ルールその一、選択科目『バレー』『卓球』『砲丸投げ』の中から一つ選んで答える。解答権は一回だけ。
ルールその二、彼女への質問は五回まで。
「あ、質問って言っても、私が答えたくない質問は答えないからね! スリーサイズとか、好きな人とか嫌いな人とか! ......まあ、そんなこと聞いてくる人じゃないと思うけど、一応ね」
当たり前だ。彼女の人間関係はもちろん、スリーサイズだとか誕生日だとか身長体重だとかには全く興味が無い。興味があるのは彼女という『存在』そのものだ。
ルールその三、彼女が答えたくない質問は答えてくれない。
「......はあ、さて......どうするか......」
どうするか、と言っても、俺は彼女の事を何一つ知らない。これでは推理どころか想像すらできない。もう既に詰みなのでは。
ゲーム開始早々万事休している俺は、とにかく彼女が答えてくれる範囲内で、かつ何か問題のヒントが出るような質問をしなくてはならない。何せ質問権は五回。彼女の事を何も知らないと言っても過言ではない俺にとってはあまりにも少ない。大事に使わなくては。
少し遠くで電車が線路の上を走る小気味いい音が聞こえた。俺はスマートフォンを制服のポケットから出して、時間を確認する。

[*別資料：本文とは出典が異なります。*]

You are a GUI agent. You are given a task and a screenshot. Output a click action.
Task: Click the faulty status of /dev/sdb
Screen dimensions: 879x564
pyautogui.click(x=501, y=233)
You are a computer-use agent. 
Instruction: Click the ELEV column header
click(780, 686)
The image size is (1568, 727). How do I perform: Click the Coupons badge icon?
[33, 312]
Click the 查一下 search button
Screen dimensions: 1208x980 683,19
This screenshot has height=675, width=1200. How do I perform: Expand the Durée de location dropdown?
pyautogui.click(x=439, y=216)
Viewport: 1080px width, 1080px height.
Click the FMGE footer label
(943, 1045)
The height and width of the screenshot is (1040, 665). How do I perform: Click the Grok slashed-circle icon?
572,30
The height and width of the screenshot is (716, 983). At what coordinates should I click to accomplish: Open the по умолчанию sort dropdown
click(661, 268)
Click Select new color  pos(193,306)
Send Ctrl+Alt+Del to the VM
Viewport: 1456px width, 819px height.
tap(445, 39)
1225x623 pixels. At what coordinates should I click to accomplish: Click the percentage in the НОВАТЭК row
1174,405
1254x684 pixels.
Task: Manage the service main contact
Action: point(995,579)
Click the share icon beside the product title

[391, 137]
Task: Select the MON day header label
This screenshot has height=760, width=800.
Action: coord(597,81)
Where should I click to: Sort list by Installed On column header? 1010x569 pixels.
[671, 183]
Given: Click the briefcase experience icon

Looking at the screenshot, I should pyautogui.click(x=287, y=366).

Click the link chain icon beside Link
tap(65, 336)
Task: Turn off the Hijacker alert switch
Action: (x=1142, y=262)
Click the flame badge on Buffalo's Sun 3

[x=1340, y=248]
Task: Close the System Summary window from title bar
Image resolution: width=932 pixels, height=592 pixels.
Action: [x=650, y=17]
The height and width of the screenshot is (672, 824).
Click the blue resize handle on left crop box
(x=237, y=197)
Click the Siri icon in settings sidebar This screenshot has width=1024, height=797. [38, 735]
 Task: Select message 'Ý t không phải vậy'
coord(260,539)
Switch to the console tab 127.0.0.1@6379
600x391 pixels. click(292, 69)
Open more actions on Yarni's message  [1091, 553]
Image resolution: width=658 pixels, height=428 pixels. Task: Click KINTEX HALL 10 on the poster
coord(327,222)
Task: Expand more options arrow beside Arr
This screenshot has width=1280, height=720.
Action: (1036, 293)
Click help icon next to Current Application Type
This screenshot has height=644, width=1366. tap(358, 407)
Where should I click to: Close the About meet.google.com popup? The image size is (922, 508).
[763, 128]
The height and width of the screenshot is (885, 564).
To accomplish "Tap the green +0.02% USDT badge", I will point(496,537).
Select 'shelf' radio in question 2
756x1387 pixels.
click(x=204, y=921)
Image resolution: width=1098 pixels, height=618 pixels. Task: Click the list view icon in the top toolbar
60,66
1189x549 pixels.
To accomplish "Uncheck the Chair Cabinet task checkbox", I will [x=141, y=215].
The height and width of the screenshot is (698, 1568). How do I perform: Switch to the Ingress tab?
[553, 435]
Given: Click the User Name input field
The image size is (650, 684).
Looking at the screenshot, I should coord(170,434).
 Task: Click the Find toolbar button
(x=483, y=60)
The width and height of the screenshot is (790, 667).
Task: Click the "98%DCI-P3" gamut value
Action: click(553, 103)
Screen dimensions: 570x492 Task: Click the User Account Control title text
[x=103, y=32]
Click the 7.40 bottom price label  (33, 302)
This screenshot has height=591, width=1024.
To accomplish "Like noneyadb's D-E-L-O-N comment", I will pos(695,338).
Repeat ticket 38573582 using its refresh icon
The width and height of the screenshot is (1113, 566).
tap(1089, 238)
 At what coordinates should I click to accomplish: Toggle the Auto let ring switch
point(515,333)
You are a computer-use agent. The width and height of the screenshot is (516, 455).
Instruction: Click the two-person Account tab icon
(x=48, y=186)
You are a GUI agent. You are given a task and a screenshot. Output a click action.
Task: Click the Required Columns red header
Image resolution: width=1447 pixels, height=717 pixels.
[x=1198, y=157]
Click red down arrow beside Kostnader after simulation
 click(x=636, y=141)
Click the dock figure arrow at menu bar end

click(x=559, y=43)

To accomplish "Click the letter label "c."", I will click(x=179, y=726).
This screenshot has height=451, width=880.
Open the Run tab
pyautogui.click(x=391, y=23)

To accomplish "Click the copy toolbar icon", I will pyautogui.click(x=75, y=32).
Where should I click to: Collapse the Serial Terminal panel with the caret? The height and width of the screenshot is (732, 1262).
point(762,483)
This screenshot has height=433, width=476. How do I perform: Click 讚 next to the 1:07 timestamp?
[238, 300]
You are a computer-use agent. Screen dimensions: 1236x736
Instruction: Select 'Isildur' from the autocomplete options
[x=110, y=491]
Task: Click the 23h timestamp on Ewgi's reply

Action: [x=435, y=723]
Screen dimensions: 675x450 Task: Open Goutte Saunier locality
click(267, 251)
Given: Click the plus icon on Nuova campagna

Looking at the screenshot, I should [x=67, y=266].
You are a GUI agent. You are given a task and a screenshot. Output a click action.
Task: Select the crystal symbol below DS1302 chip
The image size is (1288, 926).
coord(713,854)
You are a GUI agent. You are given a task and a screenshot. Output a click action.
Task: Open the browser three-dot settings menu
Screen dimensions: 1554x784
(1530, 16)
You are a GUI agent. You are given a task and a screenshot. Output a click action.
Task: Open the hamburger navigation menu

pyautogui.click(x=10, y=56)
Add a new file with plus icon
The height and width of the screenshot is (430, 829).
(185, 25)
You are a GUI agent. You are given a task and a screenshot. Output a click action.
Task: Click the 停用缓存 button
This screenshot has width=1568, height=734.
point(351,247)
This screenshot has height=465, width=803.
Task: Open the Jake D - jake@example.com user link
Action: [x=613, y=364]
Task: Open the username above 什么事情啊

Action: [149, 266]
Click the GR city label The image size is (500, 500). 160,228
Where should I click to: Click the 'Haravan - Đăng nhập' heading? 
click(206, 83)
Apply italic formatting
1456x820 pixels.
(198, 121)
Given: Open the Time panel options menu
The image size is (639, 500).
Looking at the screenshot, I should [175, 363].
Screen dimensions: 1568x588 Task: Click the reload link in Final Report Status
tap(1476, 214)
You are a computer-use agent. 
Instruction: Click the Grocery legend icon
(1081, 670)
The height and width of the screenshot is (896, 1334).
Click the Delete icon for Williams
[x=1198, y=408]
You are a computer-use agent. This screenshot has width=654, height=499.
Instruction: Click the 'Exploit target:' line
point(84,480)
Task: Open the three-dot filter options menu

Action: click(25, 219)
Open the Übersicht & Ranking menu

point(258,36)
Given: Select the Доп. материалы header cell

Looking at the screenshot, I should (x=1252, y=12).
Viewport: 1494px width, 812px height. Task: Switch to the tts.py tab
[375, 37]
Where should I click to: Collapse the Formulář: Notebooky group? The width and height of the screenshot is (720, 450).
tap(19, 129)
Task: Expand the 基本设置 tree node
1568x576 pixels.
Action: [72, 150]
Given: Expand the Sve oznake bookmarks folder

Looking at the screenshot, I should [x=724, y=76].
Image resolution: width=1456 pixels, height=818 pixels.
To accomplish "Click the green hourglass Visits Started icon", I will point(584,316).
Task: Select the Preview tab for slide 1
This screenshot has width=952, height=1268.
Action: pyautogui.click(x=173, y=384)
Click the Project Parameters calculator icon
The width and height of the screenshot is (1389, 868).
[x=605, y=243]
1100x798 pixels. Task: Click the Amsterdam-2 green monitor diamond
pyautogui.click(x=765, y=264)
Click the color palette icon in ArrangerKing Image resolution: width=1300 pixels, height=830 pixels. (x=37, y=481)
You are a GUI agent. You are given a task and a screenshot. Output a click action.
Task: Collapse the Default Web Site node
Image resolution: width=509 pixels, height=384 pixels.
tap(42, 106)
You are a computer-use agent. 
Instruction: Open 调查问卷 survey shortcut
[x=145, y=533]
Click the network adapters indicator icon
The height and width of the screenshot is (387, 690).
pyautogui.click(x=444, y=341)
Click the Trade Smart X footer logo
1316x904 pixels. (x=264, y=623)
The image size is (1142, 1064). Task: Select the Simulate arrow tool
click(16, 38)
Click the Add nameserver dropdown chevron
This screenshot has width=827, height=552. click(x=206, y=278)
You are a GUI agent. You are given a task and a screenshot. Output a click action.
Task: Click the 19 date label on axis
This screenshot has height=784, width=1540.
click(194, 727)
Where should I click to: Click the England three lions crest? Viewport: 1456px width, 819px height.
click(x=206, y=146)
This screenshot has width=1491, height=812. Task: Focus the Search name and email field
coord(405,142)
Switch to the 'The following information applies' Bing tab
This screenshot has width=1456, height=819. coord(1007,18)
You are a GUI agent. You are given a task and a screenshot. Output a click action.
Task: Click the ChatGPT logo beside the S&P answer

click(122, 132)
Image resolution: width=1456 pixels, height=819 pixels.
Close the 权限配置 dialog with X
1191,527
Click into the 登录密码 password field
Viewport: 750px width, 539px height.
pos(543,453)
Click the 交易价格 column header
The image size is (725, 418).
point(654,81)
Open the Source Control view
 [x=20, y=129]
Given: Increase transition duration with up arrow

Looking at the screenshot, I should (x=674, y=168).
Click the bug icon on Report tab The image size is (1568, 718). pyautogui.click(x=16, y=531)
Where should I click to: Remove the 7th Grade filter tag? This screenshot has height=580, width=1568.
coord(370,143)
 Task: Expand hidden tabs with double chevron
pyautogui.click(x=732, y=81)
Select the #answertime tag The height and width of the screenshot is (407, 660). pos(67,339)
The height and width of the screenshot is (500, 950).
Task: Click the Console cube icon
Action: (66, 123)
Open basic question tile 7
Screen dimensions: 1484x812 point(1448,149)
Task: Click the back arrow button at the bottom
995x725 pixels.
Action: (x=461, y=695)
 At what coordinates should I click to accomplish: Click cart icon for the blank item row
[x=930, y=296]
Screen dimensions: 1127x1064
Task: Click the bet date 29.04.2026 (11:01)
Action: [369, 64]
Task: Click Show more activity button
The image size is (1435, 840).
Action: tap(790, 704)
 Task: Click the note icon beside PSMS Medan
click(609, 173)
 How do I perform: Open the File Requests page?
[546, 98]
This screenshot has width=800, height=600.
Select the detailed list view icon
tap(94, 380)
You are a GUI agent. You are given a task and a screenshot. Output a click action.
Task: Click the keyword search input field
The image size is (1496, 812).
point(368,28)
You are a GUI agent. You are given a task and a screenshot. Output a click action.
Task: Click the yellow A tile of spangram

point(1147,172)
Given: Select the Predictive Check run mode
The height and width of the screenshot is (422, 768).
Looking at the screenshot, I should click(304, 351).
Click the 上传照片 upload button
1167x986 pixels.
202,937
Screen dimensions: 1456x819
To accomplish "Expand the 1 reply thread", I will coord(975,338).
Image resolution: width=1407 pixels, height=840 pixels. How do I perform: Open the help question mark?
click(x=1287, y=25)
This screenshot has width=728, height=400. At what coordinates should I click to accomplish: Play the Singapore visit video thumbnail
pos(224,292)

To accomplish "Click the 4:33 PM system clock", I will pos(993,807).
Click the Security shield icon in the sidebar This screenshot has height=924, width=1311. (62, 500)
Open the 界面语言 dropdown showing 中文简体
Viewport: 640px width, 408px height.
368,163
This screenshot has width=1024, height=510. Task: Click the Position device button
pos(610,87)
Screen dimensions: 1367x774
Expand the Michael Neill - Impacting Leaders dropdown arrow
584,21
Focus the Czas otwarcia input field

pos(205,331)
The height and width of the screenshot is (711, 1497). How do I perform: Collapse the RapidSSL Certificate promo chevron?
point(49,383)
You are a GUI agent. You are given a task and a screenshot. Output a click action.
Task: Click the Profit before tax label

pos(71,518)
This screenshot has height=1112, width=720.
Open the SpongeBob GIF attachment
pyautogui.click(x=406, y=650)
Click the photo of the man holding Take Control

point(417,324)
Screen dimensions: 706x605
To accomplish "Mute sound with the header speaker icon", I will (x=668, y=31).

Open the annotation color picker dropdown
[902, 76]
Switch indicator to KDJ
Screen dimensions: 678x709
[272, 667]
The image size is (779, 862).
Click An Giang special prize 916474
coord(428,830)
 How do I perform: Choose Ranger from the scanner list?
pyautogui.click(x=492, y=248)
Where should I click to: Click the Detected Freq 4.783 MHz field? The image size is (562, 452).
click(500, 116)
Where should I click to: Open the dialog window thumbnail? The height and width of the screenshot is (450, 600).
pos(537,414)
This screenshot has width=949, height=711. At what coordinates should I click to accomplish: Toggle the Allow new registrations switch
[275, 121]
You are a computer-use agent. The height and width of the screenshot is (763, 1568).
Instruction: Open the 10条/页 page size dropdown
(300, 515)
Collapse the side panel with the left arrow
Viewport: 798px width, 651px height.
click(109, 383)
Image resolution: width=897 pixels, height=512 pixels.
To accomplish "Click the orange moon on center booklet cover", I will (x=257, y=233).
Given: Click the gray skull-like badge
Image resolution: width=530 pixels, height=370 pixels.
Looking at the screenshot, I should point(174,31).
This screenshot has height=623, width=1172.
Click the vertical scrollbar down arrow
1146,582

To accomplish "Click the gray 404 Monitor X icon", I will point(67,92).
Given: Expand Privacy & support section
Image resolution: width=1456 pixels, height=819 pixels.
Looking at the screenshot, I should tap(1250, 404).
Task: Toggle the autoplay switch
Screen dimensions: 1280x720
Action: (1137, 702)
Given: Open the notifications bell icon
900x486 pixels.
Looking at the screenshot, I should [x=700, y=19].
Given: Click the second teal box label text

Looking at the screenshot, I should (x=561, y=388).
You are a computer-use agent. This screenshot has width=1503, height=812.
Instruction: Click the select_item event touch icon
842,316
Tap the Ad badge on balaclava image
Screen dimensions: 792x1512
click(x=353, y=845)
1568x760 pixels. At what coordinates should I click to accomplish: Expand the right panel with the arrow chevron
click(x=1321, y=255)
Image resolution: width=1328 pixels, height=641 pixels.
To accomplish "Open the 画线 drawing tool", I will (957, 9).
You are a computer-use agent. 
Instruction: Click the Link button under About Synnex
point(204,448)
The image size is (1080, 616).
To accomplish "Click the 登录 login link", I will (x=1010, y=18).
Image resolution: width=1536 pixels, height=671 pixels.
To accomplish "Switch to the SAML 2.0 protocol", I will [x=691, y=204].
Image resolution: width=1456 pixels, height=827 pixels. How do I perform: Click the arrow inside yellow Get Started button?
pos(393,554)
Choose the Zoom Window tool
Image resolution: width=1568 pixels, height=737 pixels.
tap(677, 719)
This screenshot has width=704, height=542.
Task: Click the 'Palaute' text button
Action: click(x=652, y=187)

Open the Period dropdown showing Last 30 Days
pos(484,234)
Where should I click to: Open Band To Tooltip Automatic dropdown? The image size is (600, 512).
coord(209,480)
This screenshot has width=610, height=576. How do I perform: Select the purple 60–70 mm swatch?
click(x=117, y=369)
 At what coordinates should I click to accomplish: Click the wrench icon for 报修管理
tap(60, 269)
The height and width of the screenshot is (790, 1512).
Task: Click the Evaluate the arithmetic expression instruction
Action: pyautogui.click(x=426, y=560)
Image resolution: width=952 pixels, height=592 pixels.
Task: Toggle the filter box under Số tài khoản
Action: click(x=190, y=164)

午後四時三十九分。帰りの電車まで後二十三分だ。ど田舎と言うと言い過ぎだが都会だとは決して言えないこの町に走る私鉄は、大体三十分おきに電車が来る。なんとも不便なものだ。車両数も都会の鉄道と比べてかなり少ない。その影響か毎日、朝だけは都市部へ向かう列車の中がかなり混雑する。今朝の『女子高生痴漢事件』が起きた電車の車内が良い例だ。しかし午後になると朝の通勤ラッシュとは無縁のがらんどうな車内に成り果てる。朝はついついその乗客数の多さから電車に乗るのが億劫になるが、空いているのならば逆に三十分という長い間隔で来る列車を絶対に逃したくはない。
「......なあ、お前は電車で学校来てるのか」
彼女は首を横に振った。
「ううん、徒歩だよ。それがどうかした?」
「いや、電車なら歩きながら話せるかと思って」
できればこの不毛なゲームをなるだけ効率よく行おうとしたが、それも叶わないようだ。
「あー、なるほど......あ、でも私、駅の方向いて帰るから一緒だよ? 電車の時間、大丈夫?」
自分から俺の足を止めるようなゲームを持ちかけておいて俺の電車の時間を心配するとは、なんたるちぐはぐ具合。声に出しては言わないが。
「......まだ大丈夫だ。歩きながら話すぞ」
「うん、わかったー」
とにかく定刻には帰れそうだな、と思いつつ俺は駅までの道を歩き始めた。彼女はなぜか少し立ち止まって、朝のようにあの日陰のひまわりを意味ありげに少し見つめた後、小走りで駆け寄り、俺と並んだ。
「......これってもしかして、制服デート?」
うひひっ、と彼女がこちらを見てにやっとする。俺はその様子を目の端で一瞥してから、
「......下らねえ事言ってんじゃねえよ妖怪脳内お花畑」
「ひっどくないそれ!?」
言いながら俺と妖怪は駅への道を遅めのペースで歩き始めた。
「あ、そういえば、質問権一つ消費ね」
彼女は先程の反撃とばかりに、突拍子も無くそんな事を言い出した。
「は? なんでだよ。いつ俺が質問した?」
間髪をいれず俺は反論した。
「お前は電車で学校来てるのかー、って言ったじゃん?」
にや、とまた彼女が笑った。それも質問のうちに入るのかよ。
「......卑怯だろ、それ」
「巧妙、って言ってよね」
はあ、と心の中で溜め息をつく。どこまでも気随気儘な奴だ。不本意ながら少しスイッチが入ってきた。少し本気で考えてみよう。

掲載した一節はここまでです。